Kur'an-ı Kerim'de inananların sevgisinin ölçüsü şöyle belirtilir: ''
İnsanlardan bazıları Allah'tan başkasını Allah'a denk tanrılar edinir de onları Allah'ı sever gibi severler.
İman edenlerin Allah'a olan sevgileri ise onlarınkinden çok daha fazladır.'' (Bakara, 165)
Bu âyet-i kerimede ''Allah için sevmek''le, ''Allah'ı sever gibi sevmek'' arasındaki fark çok açık olarak ortaya konmuştur.
Allah'ı sevenler, Allah yolunda giden sevgili kulları da severler.Fakat Allah'ı sever gibi değil.
Zira Yahudi ve Hıristiyanların, Hz.
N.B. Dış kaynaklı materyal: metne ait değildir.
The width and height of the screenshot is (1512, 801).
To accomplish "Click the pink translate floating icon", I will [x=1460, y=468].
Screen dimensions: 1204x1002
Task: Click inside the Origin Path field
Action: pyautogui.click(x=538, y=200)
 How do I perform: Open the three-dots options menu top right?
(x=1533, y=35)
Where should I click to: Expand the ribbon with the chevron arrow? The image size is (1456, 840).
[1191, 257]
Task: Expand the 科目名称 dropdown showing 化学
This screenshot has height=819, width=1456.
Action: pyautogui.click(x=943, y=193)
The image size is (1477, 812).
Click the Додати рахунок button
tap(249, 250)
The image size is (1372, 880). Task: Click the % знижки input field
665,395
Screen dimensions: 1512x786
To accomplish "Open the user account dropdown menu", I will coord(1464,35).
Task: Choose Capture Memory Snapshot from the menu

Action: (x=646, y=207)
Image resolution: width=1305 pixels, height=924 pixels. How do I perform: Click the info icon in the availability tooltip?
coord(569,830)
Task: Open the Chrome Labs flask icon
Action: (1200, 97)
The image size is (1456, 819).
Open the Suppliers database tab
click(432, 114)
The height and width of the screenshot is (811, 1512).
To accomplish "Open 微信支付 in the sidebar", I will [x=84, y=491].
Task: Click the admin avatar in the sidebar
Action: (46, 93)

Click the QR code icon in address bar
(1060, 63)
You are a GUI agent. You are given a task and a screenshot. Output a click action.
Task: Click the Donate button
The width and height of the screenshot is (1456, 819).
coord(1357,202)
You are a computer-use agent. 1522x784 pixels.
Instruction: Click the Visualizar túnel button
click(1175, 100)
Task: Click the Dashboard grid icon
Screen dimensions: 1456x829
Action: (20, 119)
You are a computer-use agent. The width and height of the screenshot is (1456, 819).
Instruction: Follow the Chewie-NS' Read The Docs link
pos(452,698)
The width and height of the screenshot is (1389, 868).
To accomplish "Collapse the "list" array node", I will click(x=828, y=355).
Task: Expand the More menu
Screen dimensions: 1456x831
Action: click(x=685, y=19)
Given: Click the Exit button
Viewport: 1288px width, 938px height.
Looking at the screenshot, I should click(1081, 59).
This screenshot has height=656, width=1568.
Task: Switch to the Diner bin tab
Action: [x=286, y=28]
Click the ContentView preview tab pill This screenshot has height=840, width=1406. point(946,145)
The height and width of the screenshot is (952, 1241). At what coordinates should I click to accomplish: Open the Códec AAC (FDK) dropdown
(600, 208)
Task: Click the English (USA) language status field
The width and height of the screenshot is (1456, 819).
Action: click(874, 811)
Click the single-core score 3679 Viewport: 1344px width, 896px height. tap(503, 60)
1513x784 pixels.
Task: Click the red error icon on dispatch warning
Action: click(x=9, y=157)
Üzeyr ile Hz. İsa'ya ilahlık derecesinde sevgi besledikleri ve helak oldukları bilinmektedir.
Allah'ın sevgili kulları olan peygamberlere, şehidlere, velilere veya samimi dostlara muhabbet duyarken ölçülü ve dengeli olmamız gerekir.
Bunların sevgileri Allah'ın sevgisi derecesine çıkarılmamalıdır. Çünkü sevginin kaynağı Allah'ın rahmetinin yeryüzündeki tezahürüdür.
Böylece insanları severken dünyevî menfaatten dolayı değil, Allah için sevebilmeliyiz.
Bununla birlikte insanların arasındaki sevginin bir sınırı olması gerekir.
Sevgi sınırı aşılırsa zulüm meydana gelir, yani Allah'ın hududu ihlal edilmiş olur.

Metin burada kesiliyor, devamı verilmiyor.